Videotape the offense and contact the non-emergency number. We were lucky; the sheriff deputy stopped by our house a couple of times during the latest incident before being called away on more important issues (domestic violence and shots fired from what they said) and actually witnessed the disturbance. Having an officer as a witness is very compelling. That and signing an official warrant and complaint and the spector of having to go to court has made for a deathly silence next door ever since. I'll just keep hammering away until they go back to Mexico. INS is next 

Don't take cr@p from people. Life is too short.... you're a law abiding citizen. Use the system to get rid of the bad apples, or at least straighten them out, like the sheriff finally did to me as a teenager. 

Pat


----------



## Tom52 (Jan 19, 2008)

I would doubt that your neighbor "took the muffler off" of a brand new car.  It is possible, but I doubt someone would buy a new car and disrupt the exhaust system which could also affect the emmissions system which in turn could void a warranty.  

I suspect that the neighbor has likely installed an aftermarket high performance exhaust system, which in all likelyhood would be both emmissions legal and within noise limits, decibals.  These aftermarket systems can create a lot of rumbling at idle.

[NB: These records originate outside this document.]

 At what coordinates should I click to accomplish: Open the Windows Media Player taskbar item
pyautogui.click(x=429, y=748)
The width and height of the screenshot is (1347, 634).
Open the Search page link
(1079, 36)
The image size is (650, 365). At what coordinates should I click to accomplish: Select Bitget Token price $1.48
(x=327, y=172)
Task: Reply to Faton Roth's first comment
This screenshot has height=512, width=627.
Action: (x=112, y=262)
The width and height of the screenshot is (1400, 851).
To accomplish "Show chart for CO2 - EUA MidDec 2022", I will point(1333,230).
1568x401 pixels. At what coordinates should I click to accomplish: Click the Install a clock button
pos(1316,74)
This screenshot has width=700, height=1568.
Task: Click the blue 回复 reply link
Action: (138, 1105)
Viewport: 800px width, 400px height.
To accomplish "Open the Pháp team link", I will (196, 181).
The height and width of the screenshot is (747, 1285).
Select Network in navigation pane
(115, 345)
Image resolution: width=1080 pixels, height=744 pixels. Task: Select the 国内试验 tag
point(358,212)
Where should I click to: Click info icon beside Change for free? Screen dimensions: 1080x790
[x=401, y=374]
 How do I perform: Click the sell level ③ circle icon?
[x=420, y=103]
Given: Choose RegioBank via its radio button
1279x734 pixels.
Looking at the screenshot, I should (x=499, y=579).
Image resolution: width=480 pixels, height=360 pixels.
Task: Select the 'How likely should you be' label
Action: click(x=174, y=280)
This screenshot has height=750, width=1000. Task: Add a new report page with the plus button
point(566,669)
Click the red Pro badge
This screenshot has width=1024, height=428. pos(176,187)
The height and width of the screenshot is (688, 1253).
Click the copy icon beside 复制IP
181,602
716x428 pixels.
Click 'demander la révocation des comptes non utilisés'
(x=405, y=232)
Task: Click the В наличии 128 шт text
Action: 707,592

While I am sure the noise is disruptive to you and some of your neighbors, it may be a case that your neighbor is "legal" and it may be difficult to force the neighbor to "fix" the exhaust.  You might be putting yourself in a difficult situation calling in the "authorities".  If your neighbors want to be good neighbors they might cooperate, if they aren't.....well, just let me say that I have been on the receiving end of vindictive neighbors and it isn't pretty.  Good Luck!!!


----------